The full effect of the Payton and Brees partnership is displayed when the coach is ready for new ideas. Sometimes the crazier the better. The famous ambush onside kick that tipped the momentum of the game in the Saints’ favor is a result of Payton listening to Brees.

The Saints’ Super Bowl victory is a great emotional catharsis for New Orleans and the people of the Gulf Coast after Hurricane Katrina. It was a true miracle that only a saint could accomplish. As former Saints backup quarterback Luke McCown says, “[It is like] The Hand of God reached down and touched Drew and said, ‘You’re going to be the most accurate guy to ever throw a football.’”

Conclusion

Since Payton and Brees arrived in 2006, every Saints game in the Superdome has been sold out. On November 18, 2018, they gave the Philadelphia Eagles the worst defeat on record against a defending World Champion team, 48-7. Duncan believes that statues of Payton and Brees will be built and Drews #9 will be retired. Their legacies are forever intractably intertwined.

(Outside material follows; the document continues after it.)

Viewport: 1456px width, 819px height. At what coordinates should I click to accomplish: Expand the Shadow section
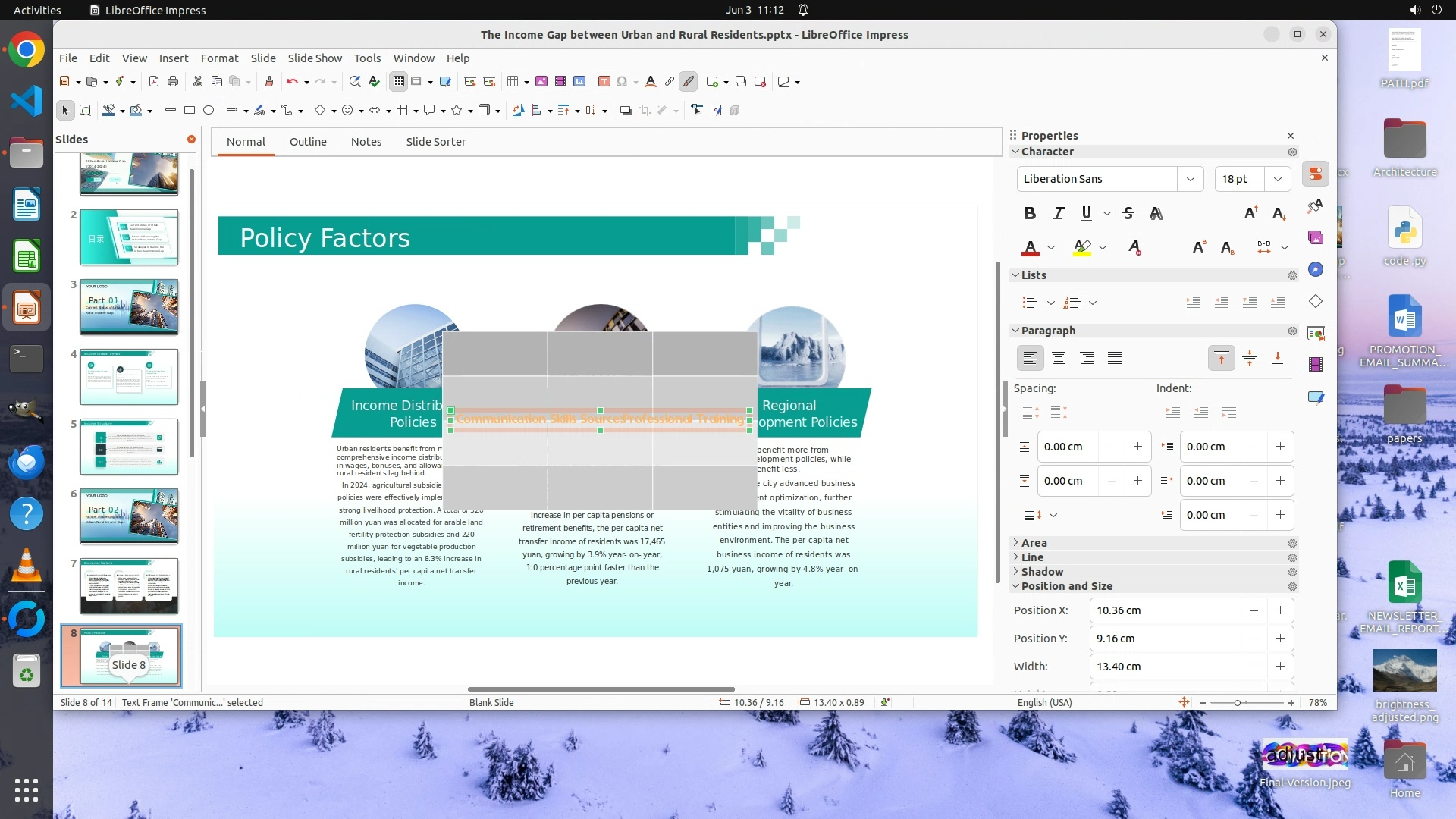click(1042, 572)
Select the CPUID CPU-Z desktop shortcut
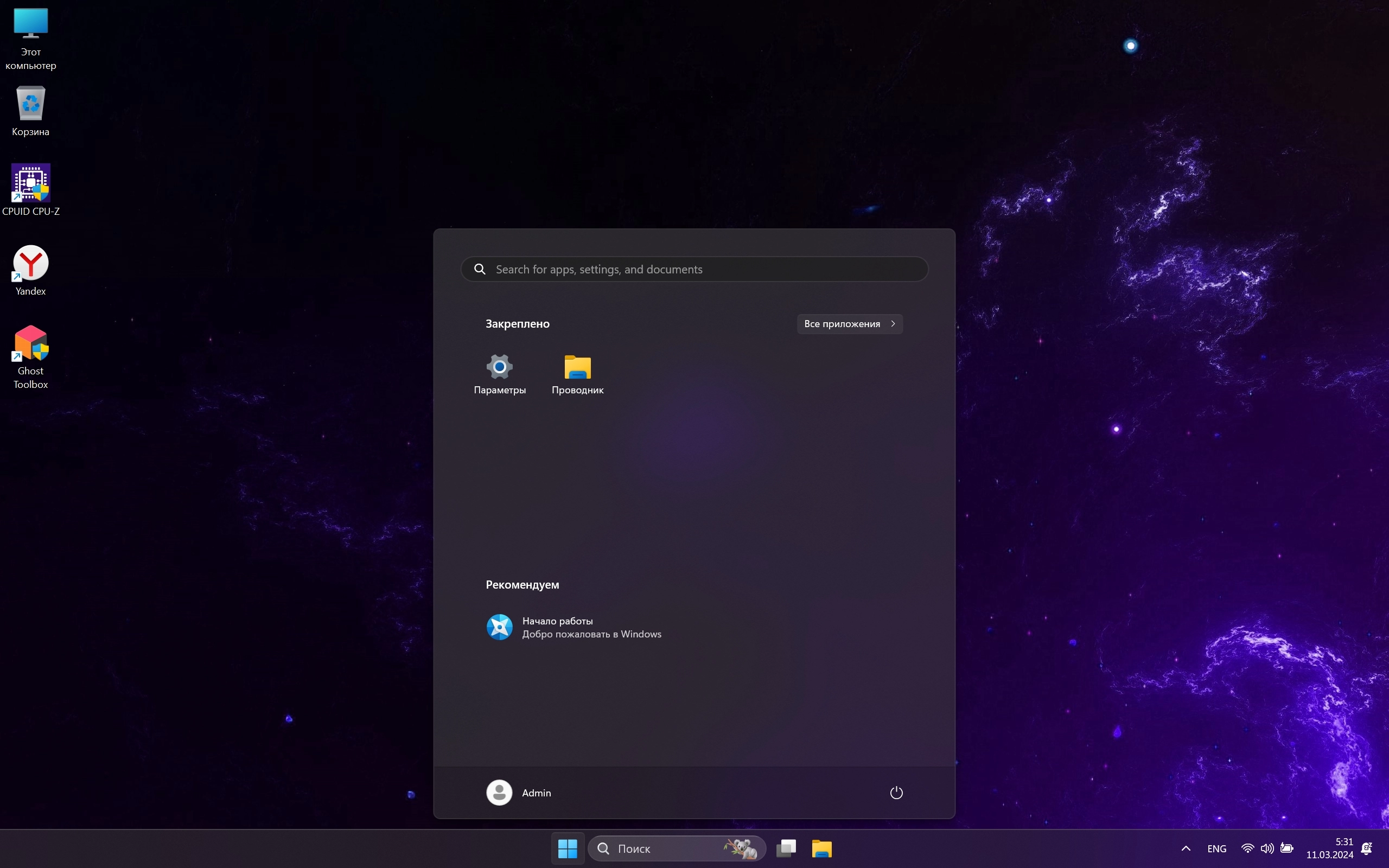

I believe their legacies should be honored with a movie. While taking a workshop in movie producing with the New York Film Academy, I had to create a producer’s package based on a preexisting IP. The IP I chose was Coming Back Stronger by Drew Brees. My cast included Dennis Quaid as Sean Payton, Jake Gyllenhaal as Drew Brees, Jon Voight as Saints owner Tom Benson, and Laura Dern as Mina Brees. My instructors were impressed with the story, the emotional elements, and comps, films with similar themes and set pieces like The Blindside, and believed that it was one of the few films that, instead of targeting a niche audience, would appeal to everyone. With our society trying to recover from COVID-19, our fractured political environment, and, most recently, the stock market crash, audiences would want to go to see an uplifting story about a city recovering and bouncing back after destruction. My instructors encouraged me to pursue the project for real.

That is why I am sorry that I don’t update this blog as regularly as I desire and should. I admire Drew for and should emulate his dedication and consistency as I learn more about screenplay writing and the producing side of the business. As a resident of Louisiana, I want to see and help the story of the New Orleans Saints’ road to Super Bowl victory be filmed in the Cresent City and the Pelican State and am working toward that goal.

Because it is an emotional and inspirational story of recovery after disaster that would appeal to a broad audience looking for encouragement is why I believe that the New Orleans Saints’ Super Bowl Victory as told in books like Payton and Brees by Jeff Ducan Should Be A Movie filmed in Louisiana.